The Sinaiticus, earlier, and in many things more authoritative than other sources, is a starting point for new editions and translations. After its removal from Mount Sinai, technology paid it the tribute of state of the art facsimiles. In the 19th century fonts were specially cut to match the original characters, in the 20th reproductions of photographs of the pages were printed in collotype – then the most prestigious of printing processes. The digitised codex is the 21st century’s best shot.
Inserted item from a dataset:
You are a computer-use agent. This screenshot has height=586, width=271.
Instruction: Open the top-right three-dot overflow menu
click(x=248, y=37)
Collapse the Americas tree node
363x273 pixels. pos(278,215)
There is evidence that codices – small ones – were produced before the Christians took up the form, but it seems that it was the Christian example that established its dominance. The signal advantage of the codex was the division of a text into accessible units – pages – that made indexes and other cross-referencing possible. Page-based apparatus reached a peak of elaboration in printed books like those 17th-century treatises that have not only a title page (with emblematic illustration), synoptic tables, contents, chapters with lists of subsections, headlines, shoulder notes, footnotes but, within the text, words picked out in different styles of type. The encouragement the codex gave to the perception of structures in more dimensions than the simple text string is already in evidence in the Sinaiticus. ‘Eusebian canon numbers’ in the New Testament allow a reader to go to tables that give references to equivalent passages in other gospels.
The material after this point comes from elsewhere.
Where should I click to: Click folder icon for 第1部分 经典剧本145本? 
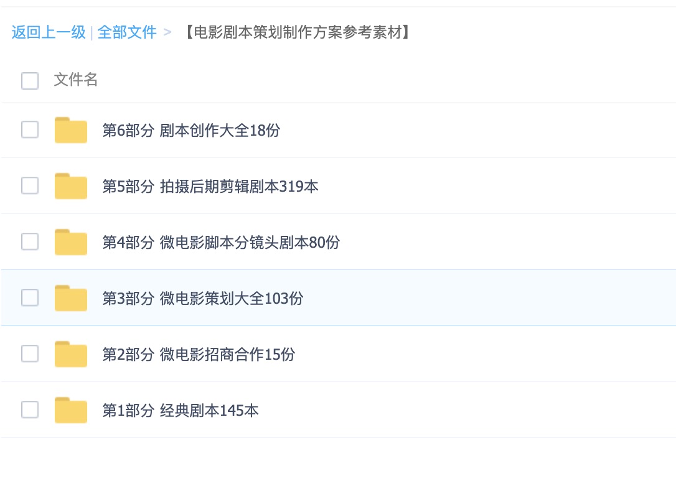70,410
The web has multiplied points of access and made codex-based ways seem clumsy. Why make an index or a concordance when any search engine will find whatever word or phrase you’re after? The concept of the page still exists, but you scroll a web page rather than turn it. The codex emphasises the unity of the text: even if you jump about in it you are aware of its size and have a sense of the sequence of its chapters. On the web you zigzag through a cloud of text fragments. A reason for making a Bible like the Sinaiticus so impressive was to give resonant physical form to a text of supreme authority. Now that the primacy of the codex form is fading, the automatic, if often misplaced respect that went with saying ‘it’s in a book’ – a respect that gave a distinct colour to the landscape of knowledge – is also fading.